#### [MATERIAL FOR THE TASK]
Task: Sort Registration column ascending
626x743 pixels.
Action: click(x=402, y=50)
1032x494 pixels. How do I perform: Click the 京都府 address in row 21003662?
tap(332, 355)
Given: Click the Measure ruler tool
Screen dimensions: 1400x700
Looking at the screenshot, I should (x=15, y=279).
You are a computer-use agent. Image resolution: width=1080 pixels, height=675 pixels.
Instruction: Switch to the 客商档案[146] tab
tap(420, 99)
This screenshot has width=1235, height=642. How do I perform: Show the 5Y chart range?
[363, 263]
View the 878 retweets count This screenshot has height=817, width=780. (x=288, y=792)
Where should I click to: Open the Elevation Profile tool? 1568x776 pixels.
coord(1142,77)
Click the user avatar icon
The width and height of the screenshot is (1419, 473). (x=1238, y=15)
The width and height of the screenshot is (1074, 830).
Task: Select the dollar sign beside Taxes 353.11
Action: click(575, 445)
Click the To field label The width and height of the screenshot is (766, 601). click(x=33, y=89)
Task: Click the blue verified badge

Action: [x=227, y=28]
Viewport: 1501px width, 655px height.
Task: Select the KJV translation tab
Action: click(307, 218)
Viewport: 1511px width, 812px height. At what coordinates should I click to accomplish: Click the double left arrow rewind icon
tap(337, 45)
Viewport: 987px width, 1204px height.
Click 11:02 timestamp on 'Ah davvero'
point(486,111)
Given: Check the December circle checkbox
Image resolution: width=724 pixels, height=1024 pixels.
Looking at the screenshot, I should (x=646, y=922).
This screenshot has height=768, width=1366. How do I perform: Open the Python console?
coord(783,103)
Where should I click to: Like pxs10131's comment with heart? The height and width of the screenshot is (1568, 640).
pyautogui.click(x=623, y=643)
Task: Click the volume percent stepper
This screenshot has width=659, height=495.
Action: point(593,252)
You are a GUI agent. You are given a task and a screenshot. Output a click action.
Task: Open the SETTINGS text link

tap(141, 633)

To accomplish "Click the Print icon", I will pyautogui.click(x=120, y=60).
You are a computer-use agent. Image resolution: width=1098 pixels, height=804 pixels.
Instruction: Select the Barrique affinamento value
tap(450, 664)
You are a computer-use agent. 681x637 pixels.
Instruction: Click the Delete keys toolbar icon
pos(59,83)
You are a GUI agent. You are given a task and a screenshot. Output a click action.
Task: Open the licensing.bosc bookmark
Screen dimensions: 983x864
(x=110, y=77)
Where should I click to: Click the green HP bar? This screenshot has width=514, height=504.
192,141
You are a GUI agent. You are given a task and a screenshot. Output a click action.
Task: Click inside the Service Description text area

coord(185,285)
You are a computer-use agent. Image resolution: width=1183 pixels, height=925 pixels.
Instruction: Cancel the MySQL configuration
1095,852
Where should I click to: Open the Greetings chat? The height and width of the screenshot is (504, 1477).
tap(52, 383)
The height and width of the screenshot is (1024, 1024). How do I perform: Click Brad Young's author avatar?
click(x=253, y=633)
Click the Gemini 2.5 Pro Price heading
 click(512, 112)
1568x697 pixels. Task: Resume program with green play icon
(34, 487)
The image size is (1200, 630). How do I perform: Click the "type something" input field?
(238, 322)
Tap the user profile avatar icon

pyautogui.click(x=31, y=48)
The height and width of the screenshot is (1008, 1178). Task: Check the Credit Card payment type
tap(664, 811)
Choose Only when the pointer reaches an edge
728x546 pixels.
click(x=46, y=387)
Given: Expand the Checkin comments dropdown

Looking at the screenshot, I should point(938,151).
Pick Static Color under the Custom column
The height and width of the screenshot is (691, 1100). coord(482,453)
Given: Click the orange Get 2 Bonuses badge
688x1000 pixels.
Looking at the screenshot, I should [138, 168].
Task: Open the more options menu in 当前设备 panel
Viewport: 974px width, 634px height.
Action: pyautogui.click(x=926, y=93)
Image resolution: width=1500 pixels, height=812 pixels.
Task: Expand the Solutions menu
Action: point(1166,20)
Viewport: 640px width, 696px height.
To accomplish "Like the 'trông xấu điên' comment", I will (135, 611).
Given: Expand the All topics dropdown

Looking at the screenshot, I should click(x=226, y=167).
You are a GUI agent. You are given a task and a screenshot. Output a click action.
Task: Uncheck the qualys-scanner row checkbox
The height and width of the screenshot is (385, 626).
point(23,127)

#### [PROBLEM STATEMENT]
Please copy every line of the records above in which "computer" appears.

#### [FINISHED TASK]
You are a computer-use agent. Image resolution: width=1080 pixels, height=675 pixels.
You are a computer-use agent. Image resolution: width=1098 pixels, height=804 pixels.
You are a computer-use agent. 681x637 pixels.
You are a computer-use agent. Image resolution: width=1183 pixels, height=925 pixels.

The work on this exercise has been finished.